I’m a log cabin sort of gal, so I chose Alaska and it didn’t disappoint. I stepped inside to find a whimsical moose welcoming me with an upbeat musical tune. Log walls and earth-toned bedding set the Northern Exposure tone. Luxury surrounded me in every direction, from the jetted jacuzzi tub with chromatherapy mood lighting to the projection television screen set to drop from the ceiling by remote command. Chilled sparkling cider and decadent cheesecake awaited my arrival – standard procedure for all guests. A gas fireplace stood ready to provide evening warmth.

I took advantage of the inn’s video library and stocked up on movies for the evening. With the projection screen, jetted tub, fireplace, sparkling cider and cheesecake all waiting, I wasn’t about to go anywhere in Idaho Falls that night. Luxury, relaxation and escape were all waiting for me in Alaska.

A knock on my door the following morning at 8:30 – times are chosen by guests at check-in – signaled the arrival of a continental breakfast, which is included with lodging. I found coffee, fresh juice, a cinnamon roll and a granola/yogurt parfait all beautifully presented on a tray outside my door.
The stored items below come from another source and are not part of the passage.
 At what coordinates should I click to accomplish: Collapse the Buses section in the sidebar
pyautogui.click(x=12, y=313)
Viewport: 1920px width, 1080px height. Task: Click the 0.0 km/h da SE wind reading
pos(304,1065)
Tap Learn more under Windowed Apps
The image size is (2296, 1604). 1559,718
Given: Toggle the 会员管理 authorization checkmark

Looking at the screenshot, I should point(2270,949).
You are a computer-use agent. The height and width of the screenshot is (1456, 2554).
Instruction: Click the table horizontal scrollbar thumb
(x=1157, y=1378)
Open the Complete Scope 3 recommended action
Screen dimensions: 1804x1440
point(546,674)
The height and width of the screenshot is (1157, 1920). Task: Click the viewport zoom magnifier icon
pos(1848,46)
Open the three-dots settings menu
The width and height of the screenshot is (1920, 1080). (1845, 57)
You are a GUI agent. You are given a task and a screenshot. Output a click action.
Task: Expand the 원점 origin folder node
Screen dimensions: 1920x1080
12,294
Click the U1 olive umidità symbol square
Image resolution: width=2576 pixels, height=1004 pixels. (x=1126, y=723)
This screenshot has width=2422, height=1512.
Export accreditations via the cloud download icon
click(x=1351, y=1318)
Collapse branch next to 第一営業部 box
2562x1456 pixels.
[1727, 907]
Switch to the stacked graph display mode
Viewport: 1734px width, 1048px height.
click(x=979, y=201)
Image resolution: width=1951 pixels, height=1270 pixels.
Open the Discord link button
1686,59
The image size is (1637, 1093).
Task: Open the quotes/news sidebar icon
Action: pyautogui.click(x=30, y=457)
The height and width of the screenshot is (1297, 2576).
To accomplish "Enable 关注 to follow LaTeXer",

I enjoyed breakfast while curling up on the bed, sketched out my plans for the day and milked every last second of my Alaskan vacation before check-out time.

Unique to the experience this inn offers is not only the fact that returning guests can “visit” different destinations on subsequent visits, but that Idaho Falls locals can “travel” to exotic lands without really going anywhere at all. So complete is the sense of being transported to faraway lands that a guest could live only five miles away and still have a world-travel adventure. Without needing a passport or having to pay baggage fees, why not?

I’ve made a mental bookmark to keep Thailand in mind for a future visit, as the soothing pale green, taupe and rose colors seemed as relaxing as the lily pond that surrounded the sitting area. Then again, crossing the drawbridge to enter England looked appealing, too, as did the lush foliage and rainforest sounds of the Congo. I’m not worried about it, as there’s a destination at this inn for just about any mood or desire. I’ll just have to see where my next flight takes me.